[Rows of pointing data]
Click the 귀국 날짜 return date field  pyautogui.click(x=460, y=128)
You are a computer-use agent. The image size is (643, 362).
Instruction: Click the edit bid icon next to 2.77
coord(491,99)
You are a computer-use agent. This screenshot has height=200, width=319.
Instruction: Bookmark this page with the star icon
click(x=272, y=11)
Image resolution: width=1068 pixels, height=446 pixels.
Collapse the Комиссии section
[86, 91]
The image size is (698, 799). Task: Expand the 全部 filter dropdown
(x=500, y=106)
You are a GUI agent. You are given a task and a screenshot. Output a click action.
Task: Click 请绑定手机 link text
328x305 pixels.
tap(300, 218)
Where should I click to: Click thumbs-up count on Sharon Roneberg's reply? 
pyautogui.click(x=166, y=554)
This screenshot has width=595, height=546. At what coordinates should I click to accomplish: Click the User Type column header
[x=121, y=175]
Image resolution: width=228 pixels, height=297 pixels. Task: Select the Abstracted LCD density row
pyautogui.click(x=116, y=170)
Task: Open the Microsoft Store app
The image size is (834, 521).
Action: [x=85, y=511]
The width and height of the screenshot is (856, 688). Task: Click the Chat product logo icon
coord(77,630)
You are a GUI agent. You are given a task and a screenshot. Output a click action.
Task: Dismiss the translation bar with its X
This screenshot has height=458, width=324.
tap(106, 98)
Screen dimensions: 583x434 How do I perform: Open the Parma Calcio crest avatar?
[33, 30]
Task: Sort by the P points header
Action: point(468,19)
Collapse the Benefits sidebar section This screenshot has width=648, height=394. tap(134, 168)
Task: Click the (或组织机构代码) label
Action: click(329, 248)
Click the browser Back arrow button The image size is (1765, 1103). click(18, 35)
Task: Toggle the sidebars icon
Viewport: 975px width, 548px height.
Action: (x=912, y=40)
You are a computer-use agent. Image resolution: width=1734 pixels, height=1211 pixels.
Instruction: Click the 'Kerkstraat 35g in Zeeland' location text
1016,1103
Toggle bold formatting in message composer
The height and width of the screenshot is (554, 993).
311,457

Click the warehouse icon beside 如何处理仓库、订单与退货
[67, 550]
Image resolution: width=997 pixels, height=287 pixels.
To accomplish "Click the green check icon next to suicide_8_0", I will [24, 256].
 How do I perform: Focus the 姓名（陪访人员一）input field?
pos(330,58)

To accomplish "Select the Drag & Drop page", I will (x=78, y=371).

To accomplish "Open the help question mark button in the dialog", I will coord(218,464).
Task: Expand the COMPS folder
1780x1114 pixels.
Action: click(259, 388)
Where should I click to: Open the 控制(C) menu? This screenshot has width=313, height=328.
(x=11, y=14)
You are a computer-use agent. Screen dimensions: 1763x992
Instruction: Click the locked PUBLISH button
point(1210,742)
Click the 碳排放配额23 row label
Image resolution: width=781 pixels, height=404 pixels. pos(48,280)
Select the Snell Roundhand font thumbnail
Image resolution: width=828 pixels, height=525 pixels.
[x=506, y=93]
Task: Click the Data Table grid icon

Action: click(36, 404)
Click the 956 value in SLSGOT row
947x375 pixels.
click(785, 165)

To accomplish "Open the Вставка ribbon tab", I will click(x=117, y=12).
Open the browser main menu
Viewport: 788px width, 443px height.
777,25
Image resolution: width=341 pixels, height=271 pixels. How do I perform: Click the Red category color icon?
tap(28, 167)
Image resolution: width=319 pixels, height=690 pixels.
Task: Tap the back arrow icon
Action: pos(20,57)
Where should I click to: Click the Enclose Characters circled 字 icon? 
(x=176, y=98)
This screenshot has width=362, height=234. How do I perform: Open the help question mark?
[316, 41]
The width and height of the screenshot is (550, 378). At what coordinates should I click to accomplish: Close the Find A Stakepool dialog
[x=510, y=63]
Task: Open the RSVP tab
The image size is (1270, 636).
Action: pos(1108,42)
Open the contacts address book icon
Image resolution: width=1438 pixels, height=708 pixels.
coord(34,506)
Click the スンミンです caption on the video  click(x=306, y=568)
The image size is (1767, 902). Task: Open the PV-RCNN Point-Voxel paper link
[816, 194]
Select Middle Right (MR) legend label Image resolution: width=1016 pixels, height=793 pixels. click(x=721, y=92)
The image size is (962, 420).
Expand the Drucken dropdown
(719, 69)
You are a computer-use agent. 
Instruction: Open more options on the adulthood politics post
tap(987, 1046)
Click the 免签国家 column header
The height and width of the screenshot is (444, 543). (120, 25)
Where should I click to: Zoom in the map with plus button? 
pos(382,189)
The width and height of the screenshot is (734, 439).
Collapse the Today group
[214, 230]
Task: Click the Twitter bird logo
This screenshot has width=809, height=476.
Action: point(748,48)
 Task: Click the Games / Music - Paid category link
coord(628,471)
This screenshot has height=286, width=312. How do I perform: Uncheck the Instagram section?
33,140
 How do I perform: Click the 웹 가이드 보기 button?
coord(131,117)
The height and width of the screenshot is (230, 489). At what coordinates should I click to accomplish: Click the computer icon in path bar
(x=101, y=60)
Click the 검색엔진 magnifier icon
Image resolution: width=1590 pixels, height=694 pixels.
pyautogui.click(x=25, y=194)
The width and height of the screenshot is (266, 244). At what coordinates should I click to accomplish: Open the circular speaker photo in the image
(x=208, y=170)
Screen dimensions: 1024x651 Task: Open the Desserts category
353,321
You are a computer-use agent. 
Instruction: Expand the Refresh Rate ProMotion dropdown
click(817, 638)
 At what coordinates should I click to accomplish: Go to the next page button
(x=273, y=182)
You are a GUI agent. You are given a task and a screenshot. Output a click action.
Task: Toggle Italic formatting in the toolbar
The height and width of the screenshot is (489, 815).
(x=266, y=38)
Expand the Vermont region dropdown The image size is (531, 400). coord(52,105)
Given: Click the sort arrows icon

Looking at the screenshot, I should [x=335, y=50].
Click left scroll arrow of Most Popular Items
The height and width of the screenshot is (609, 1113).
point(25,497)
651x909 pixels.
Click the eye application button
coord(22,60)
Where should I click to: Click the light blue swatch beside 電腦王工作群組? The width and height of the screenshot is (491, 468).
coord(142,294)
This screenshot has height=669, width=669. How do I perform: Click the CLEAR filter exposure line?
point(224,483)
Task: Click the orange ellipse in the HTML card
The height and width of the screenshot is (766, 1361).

Exercise aim: Will you copy out all of the items above, line for line, without changing a single character?

Final result:
Click the 귀국 날짜 return date field  pyautogui.click(x=460, y=128)
You are a computer-use agent. The image size is (643, 362).
Instruction: Click the edit bid icon next to 2.77
coord(491,99)
You are a computer-use agent. This screenshot has height=200, width=319.
Instruction: Bookmark this page with the star icon
click(x=272, y=11)
Image resolution: width=1068 pixels, height=446 pixels.
Collapse the Комиссии section
[86, 91]
The image size is (698, 799). Task: Expand the 全部 filter dropdown
(x=500, y=106)
You are a GUI agent. You are given a task and a screenshot. Output a click action.
Task: Click 请绑定手机 link text
328x305 pixels.
tap(300, 218)
Where should I click to: Click thumbs-up count on Sharon Roneberg's reply? 
pyautogui.click(x=166, y=554)
This screenshot has width=595, height=546. At what coordinates should I click to accomplish: Click the User Type column header
[x=121, y=175]
Image resolution: width=228 pixels, height=297 pixels. Task: Select the Abstracted LCD density row
pyautogui.click(x=116, y=170)
Task: Open the Microsoft Store app
The image size is (834, 521).
Action: [x=85, y=511]
The width and height of the screenshot is (856, 688). Task: Click the Chat product logo icon
coord(77,630)
You are a GUI agent. You are given a task and a screenshot. Output a click action.
Task: Dismiss the translation bar with its X
This screenshot has height=458, width=324.
tap(106, 98)
Screen dimensions: 583x434 How do I perform: Open the Parma Calcio crest avatar?
[33, 30]
Task: Sort by the P points header
Action: point(468,19)
Collapse the Benefits sidebar section This screenshot has width=648, height=394. tap(134, 168)
Task: Click the (或组织机构代码) label
Action: click(329, 248)
Click the browser Back arrow button The image size is (1765, 1103). click(18, 35)
Task: Toggle the sidebars icon
Viewport: 975px width, 548px height.
Action: (x=912, y=40)
You are a computer-use agent. Image resolution: width=1734 pixels, height=1211 pixels.
Instruction: Click the 'Kerkstraat 35g in Zeeland' location text
1016,1103
Toggle bold formatting in message composer
The height and width of the screenshot is (554, 993).
311,457

Click the warehouse icon beside 如何处理仓库、订单与退货
[67, 550]
Image resolution: width=997 pixels, height=287 pixels.
To accomplish "Click the green check icon next to suicide_8_0", I will [24, 256].
 How do I perform: Focus the 姓名（陪访人员一）input field?
pos(330,58)

To accomplish "Select the Drag & Drop page", I will (x=78, y=371).

To accomplish "Open the help question mark button in the dialog", I will coord(218,464).
Task: Expand the COMPS folder
1780x1114 pixels.
Action: click(259, 388)
Where should I click to: Open the 控制(C) menu? This screenshot has width=313, height=328.
(x=11, y=14)
You are a computer-use agent. Screen dimensions: 1763x992
Instruction: Click the locked PUBLISH button
point(1210,742)
Click the 碳排放配额23 row label
Image resolution: width=781 pixels, height=404 pixels. pos(48,280)
Select the Snell Roundhand font thumbnail
Image resolution: width=828 pixels, height=525 pixels.
[x=506, y=93]
Task: Click the Data Table grid icon

Action: click(36, 404)
Click the 956 value in SLSGOT row
947x375 pixels.
click(785, 165)

To accomplish "Open the Вставка ribbon tab", I will click(x=117, y=12).
Open the browser main menu
Viewport: 788px width, 443px height.
777,25
Image resolution: width=341 pixels, height=271 pixels. How do I perform: Click the Red category color icon?
tap(28, 167)
Image resolution: width=319 pixels, height=690 pixels.
Task: Tap the back arrow icon
Action: pos(20,57)
Where should I click to: Click the Enclose Characters circled 字 icon? 
(x=176, y=98)
This screenshot has width=362, height=234. How do I perform: Open the help question mark?
[316, 41]
The width and height of the screenshot is (550, 378). At what coordinates should I click to accomplish: Close the Find A Stakepool dialog
[x=510, y=63]
Task: Open the RSVP tab
The image size is (1270, 636).
Action: pos(1108,42)
Open the contacts address book icon
Image resolution: width=1438 pixels, height=708 pixels.
coord(34,506)
Click the スンミンです caption on the video  click(x=306, y=568)
The image size is (1767, 902). Task: Open the PV-RCNN Point-Voxel paper link
[816, 194]
Select Middle Right (MR) legend label Image resolution: width=1016 pixels, height=793 pixels. click(x=721, y=92)
The image size is (962, 420).
Expand the Drucken dropdown
(719, 69)
You are a computer-use agent. 
Instruction: Open more options on the adulthood politics post
tap(987, 1046)
Click the 免签国家 column header
The height and width of the screenshot is (444, 543). (120, 25)
Where should I click to: Zoom in the map with plus button? 
pos(382,189)
The width and height of the screenshot is (734, 439).
Collapse the Today group
[214, 230]
Task: Click the Twitter bird logo
This screenshot has width=809, height=476.
Action: point(748,48)
 Task: Click the Games / Music - Paid category link
coord(628,471)
This screenshot has height=286, width=312. How do I perform: Uncheck the Instagram section?
33,140
 How do I perform: Click the 웹 가이드 보기 button?
coord(131,117)
The height and width of the screenshot is (230, 489). At what coordinates should I click to accomplish: Click the computer icon in path bar
(x=101, y=60)
Click the 검색엔진 magnifier icon
Image resolution: width=1590 pixels, height=694 pixels.
pyautogui.click(x=25, y=194)
The width and height of the screenshot is (266, 244). At what coordinates should I click to accomplish: Open the circular speaker photo in the image
(x=208, y=170)
Screen dimensions: 1024x651 Task: Open the Desserts category
353,321
You are a computer-use agent. 
Instruction: Expand the Refresh Rate ProMotion dropdown
click(817, 638)
 At what coordinates should I click to accomplish: Go to the next page button
(x=273, y=182)
You are a GUI agent. You are given a task and a screenshot. Output a click action.
Task: Toggle Italic formatting in the toolbar
The height and width of the screenshot is (489, 815).
(x=266, y=38)
Expand the Vermont region dropdown The image size is (531, 400). coord(52,105)
Given: Click the sort arrows icon

Looking at the screenshot, I should [x=335, y=50].
Click left scroll arrow of Most Popular Items
The height and width of the screenshot is (609, 1113).
point(25,497)
651x909 pixels.
Click the eye application button
coord(22,60)
Where should I click to: Click the light blue swatch beside 電腦王工作群組? The width and height of the screenshot is (491, 468).
coord(142,294)
This screenshot has height=669, width=669. How do I perform: Click the CLEAR filter exposure line?
point(224,483)
Task: Click the orange ellipse in the HTML card
The height and width of the screenshot is (766, 1361).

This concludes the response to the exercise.